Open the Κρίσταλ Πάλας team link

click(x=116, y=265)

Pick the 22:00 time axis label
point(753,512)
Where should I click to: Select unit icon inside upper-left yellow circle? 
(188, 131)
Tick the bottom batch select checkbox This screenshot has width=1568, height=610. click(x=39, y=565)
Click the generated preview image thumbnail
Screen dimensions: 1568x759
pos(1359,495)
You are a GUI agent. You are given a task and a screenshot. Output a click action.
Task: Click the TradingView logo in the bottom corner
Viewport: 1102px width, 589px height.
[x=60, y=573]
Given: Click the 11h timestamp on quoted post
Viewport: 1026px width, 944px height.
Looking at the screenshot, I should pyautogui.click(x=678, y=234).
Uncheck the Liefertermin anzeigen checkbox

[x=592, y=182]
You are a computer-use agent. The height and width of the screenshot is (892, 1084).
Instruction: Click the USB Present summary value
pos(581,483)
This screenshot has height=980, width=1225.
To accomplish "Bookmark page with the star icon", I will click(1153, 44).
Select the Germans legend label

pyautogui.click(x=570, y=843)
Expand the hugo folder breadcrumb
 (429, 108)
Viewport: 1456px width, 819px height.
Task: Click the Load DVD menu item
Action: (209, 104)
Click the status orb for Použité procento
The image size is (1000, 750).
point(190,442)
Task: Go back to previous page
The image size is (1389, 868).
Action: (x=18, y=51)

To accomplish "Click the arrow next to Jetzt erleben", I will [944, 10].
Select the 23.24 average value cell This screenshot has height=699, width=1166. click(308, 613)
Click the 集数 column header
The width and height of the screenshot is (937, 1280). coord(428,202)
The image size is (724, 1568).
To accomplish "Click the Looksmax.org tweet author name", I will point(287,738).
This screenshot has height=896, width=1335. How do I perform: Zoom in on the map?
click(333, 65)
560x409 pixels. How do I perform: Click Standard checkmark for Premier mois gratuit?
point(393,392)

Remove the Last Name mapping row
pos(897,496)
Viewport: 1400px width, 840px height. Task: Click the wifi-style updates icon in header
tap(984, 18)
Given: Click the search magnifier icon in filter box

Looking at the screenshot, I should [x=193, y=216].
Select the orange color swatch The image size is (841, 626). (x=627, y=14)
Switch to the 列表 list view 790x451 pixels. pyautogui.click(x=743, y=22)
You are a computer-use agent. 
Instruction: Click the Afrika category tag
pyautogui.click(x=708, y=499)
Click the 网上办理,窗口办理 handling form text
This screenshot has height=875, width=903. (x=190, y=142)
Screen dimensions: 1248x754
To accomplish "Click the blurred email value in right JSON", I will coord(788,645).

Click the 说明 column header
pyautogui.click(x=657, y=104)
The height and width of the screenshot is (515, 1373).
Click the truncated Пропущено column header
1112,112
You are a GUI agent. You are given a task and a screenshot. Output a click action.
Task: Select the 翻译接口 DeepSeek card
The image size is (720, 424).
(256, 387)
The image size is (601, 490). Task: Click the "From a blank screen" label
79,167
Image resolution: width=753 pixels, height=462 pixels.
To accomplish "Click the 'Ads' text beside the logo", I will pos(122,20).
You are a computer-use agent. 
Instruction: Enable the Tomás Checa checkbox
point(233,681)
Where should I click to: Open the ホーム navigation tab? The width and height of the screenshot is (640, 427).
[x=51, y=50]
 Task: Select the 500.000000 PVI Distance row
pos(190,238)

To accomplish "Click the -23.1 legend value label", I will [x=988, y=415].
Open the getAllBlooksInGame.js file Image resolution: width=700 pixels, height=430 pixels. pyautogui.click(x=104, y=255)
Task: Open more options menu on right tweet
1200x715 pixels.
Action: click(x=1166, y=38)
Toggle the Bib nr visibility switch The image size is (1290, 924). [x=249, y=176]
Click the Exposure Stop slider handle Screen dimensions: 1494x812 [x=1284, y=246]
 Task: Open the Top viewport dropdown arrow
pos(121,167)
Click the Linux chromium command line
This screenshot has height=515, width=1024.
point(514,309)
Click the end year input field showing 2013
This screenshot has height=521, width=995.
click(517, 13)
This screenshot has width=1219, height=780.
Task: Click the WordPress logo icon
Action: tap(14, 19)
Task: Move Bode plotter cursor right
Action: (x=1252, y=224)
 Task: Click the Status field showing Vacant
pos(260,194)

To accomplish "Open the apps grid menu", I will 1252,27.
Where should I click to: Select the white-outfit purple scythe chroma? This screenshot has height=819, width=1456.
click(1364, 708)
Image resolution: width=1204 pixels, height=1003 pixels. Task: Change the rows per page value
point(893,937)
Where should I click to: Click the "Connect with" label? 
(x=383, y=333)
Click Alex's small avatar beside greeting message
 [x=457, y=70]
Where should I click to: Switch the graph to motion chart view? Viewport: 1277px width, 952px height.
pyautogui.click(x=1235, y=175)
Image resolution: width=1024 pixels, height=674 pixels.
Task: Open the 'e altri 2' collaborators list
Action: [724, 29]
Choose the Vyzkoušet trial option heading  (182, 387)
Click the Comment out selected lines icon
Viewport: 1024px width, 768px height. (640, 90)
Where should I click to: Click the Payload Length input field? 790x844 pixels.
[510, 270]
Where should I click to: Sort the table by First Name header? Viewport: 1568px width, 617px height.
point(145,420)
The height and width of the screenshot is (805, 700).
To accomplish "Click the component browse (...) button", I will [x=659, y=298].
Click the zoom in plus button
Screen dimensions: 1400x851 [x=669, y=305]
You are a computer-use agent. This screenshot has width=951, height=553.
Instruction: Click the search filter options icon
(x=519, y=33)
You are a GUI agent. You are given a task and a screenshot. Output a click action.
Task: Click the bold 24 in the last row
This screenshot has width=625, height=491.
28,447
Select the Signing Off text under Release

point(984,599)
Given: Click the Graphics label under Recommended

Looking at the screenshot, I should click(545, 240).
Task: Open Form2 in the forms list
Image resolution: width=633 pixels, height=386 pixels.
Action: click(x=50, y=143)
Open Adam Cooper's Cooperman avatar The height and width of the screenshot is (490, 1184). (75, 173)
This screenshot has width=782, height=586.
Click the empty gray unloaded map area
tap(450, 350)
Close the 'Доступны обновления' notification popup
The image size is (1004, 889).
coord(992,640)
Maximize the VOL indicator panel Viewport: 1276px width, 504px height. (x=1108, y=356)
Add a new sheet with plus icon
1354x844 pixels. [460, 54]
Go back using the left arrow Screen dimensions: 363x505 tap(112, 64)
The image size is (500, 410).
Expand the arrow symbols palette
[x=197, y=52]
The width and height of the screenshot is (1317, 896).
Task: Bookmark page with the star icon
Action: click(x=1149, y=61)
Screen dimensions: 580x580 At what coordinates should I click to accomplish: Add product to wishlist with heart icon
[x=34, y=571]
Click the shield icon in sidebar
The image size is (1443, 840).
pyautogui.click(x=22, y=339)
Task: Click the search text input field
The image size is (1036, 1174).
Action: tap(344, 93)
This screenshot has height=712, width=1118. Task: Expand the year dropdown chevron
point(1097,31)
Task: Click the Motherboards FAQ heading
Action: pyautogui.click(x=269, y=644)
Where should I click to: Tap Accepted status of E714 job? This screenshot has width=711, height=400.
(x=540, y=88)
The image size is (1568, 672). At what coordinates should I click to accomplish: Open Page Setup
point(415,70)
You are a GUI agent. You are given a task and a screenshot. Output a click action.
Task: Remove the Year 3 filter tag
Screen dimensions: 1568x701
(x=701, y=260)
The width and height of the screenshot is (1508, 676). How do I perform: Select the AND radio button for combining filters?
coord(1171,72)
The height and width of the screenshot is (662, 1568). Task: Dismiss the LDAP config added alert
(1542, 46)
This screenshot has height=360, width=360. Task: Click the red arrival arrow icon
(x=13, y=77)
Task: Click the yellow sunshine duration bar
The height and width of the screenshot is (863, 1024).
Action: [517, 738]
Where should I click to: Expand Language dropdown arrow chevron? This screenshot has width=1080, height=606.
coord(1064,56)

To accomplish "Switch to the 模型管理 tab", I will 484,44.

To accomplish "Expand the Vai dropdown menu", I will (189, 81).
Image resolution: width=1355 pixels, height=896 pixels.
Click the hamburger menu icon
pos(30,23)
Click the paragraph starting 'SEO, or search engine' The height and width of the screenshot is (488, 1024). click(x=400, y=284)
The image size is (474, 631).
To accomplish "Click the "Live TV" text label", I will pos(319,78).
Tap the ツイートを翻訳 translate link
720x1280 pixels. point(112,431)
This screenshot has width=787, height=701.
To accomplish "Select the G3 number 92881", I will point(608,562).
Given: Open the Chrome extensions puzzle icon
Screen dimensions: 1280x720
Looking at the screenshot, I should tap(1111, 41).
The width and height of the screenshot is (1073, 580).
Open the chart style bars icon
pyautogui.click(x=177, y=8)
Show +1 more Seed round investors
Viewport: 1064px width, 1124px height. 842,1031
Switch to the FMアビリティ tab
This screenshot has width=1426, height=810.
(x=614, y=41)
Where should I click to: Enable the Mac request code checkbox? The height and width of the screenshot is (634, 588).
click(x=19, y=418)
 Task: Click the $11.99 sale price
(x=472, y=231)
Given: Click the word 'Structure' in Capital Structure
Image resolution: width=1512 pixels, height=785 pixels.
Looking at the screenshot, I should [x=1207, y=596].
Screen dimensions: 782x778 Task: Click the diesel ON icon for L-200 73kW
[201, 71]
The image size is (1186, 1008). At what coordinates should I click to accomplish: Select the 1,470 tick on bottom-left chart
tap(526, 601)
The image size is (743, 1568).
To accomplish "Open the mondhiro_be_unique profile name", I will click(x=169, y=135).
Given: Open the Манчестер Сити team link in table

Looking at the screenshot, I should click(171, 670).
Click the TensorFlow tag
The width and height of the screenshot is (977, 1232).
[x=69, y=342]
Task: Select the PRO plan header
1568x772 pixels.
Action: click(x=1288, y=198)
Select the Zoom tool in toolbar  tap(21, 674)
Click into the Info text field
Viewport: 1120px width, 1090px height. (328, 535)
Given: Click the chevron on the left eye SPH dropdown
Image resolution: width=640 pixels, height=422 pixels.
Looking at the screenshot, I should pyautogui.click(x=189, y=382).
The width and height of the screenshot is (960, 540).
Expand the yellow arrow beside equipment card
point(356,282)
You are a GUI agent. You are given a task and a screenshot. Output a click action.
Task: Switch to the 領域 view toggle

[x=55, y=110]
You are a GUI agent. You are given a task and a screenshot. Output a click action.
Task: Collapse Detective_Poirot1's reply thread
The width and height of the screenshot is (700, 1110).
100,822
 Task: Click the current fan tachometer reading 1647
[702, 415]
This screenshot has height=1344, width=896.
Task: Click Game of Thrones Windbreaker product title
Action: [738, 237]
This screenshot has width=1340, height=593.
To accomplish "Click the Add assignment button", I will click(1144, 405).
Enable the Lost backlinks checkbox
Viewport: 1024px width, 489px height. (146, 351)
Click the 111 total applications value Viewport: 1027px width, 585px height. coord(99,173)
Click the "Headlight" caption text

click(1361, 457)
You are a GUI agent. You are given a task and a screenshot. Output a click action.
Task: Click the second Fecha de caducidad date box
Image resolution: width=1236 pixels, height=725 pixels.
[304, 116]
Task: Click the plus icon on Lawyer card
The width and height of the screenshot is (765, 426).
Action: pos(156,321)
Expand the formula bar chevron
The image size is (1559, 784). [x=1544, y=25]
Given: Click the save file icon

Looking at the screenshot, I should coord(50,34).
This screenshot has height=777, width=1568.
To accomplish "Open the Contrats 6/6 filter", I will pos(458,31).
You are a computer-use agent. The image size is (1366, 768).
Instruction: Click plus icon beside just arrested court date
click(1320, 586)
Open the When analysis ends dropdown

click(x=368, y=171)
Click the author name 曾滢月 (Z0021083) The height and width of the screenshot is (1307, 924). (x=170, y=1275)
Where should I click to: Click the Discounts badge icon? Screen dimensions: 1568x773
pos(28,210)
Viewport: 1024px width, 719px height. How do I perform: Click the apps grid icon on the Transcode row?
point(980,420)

**TASK GOAL**
Whichever lines of the data include the word "computer", pull them out.

**RESPONSE BOX**
You are a computer-use agent. The height and width of the screenshot is (892, 1084).
You are a computer-use agent. 
You are a computer-use agent. 
You are a computer-use agent. This screenshot has width=951, height=553.
You are a computer-use agent. The image size is (1366, 768).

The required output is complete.